## DIRECTIONS
Search the material below for the string "computer". Return every line that holds it.

## DATASET CONTENT
····················
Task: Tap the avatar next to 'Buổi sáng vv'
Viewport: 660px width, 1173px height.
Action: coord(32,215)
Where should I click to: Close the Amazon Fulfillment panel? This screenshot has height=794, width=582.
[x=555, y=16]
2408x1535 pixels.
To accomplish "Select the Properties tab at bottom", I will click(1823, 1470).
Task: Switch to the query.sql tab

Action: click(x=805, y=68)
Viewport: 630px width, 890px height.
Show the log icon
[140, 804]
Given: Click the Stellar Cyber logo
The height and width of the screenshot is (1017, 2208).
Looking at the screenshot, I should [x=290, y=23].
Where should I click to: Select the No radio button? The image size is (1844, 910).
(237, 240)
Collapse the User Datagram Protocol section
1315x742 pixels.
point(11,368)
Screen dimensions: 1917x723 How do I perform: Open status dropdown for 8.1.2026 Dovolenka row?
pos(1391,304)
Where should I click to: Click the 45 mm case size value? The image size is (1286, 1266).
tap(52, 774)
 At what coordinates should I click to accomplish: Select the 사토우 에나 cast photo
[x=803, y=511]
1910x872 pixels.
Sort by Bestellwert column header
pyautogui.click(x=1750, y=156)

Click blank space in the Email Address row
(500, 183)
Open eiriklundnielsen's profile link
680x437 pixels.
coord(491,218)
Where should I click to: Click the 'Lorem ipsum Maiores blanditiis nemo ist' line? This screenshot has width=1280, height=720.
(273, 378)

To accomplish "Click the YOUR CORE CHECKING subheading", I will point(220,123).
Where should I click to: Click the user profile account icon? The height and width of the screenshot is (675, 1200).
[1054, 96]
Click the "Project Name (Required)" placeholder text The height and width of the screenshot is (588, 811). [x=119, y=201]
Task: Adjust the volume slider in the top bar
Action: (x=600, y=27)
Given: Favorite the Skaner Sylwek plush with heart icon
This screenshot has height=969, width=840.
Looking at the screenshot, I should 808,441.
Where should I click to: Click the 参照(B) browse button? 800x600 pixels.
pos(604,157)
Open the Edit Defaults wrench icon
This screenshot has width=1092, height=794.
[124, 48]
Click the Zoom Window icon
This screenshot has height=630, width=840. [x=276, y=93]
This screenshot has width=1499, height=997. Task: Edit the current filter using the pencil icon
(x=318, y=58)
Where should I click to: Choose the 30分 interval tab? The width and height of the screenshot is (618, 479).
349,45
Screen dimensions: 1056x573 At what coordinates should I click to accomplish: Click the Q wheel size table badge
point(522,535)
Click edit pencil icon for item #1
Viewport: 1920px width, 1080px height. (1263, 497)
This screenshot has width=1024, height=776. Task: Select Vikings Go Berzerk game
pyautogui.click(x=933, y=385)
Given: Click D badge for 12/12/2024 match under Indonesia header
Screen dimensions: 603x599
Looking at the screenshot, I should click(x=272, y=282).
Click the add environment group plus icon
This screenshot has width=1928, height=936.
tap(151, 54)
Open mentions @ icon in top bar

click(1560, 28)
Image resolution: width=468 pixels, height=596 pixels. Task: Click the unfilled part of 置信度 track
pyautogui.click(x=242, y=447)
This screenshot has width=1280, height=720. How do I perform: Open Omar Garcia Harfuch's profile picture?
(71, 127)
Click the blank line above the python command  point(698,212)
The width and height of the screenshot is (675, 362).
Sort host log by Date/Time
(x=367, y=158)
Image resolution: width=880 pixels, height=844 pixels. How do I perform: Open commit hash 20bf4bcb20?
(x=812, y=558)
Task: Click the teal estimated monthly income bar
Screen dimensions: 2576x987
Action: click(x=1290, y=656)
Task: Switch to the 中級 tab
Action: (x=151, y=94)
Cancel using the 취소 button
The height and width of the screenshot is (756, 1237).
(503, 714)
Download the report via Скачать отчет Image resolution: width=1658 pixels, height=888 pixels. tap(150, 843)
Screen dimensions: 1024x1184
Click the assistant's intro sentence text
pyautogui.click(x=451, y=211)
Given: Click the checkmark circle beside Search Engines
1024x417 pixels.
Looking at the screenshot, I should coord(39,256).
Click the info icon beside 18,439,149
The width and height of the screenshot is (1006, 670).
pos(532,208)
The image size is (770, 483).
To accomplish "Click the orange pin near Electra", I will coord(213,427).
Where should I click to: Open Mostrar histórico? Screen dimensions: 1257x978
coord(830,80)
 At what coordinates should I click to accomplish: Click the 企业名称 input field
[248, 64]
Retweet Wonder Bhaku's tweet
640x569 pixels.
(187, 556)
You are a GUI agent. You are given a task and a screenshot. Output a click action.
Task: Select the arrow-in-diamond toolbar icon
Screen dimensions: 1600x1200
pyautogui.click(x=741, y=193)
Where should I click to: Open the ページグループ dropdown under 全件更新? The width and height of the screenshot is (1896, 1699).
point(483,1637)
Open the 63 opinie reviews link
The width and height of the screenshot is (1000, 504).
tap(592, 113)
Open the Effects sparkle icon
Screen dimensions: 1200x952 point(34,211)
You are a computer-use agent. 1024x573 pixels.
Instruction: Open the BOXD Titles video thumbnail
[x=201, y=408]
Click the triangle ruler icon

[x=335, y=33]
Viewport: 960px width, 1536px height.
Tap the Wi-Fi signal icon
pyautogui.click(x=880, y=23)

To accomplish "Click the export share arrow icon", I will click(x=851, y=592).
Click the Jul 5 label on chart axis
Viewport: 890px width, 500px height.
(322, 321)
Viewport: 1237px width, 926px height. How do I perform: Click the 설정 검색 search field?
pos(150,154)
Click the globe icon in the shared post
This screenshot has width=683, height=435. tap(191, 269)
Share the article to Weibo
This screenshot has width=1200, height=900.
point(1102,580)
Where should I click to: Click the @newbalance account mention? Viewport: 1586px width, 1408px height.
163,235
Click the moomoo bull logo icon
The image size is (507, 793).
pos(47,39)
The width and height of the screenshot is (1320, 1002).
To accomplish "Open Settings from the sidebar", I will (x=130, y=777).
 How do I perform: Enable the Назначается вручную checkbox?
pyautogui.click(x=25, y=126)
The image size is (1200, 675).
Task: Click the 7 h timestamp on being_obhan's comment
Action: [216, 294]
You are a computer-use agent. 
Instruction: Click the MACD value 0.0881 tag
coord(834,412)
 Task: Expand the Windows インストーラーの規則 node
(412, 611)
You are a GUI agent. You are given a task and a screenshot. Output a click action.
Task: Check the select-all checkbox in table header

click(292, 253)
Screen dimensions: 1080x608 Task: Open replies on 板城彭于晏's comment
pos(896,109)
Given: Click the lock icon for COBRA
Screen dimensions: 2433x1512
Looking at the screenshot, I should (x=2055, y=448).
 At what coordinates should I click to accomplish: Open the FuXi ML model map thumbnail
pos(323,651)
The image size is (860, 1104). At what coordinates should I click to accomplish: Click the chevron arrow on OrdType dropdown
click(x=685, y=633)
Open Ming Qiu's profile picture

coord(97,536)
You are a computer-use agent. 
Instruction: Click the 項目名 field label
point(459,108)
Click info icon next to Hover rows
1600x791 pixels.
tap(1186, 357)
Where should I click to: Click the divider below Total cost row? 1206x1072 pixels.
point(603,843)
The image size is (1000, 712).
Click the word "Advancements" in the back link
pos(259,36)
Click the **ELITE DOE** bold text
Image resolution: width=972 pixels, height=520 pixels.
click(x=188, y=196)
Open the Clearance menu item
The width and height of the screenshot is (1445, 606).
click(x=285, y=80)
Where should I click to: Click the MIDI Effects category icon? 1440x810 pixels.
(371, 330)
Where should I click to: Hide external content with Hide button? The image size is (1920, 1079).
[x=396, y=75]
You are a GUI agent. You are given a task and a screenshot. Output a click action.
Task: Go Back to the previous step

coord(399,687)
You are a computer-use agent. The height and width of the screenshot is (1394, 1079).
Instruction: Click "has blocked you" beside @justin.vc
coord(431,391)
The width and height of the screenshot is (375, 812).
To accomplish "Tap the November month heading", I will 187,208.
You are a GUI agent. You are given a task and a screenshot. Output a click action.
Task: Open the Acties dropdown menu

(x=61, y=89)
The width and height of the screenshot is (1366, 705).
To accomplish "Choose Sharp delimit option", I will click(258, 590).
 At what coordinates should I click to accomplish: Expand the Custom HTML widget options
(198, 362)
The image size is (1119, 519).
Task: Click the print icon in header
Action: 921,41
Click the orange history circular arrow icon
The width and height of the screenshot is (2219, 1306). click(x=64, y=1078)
····················
## ANSWER BOX
You are a computer-use agent. 1024x573 pixels.
You are a computer-use agent. 
You are a computer-use agent. 
You are a computer-use agent. The height and width of the screenshot is (1394, 1079).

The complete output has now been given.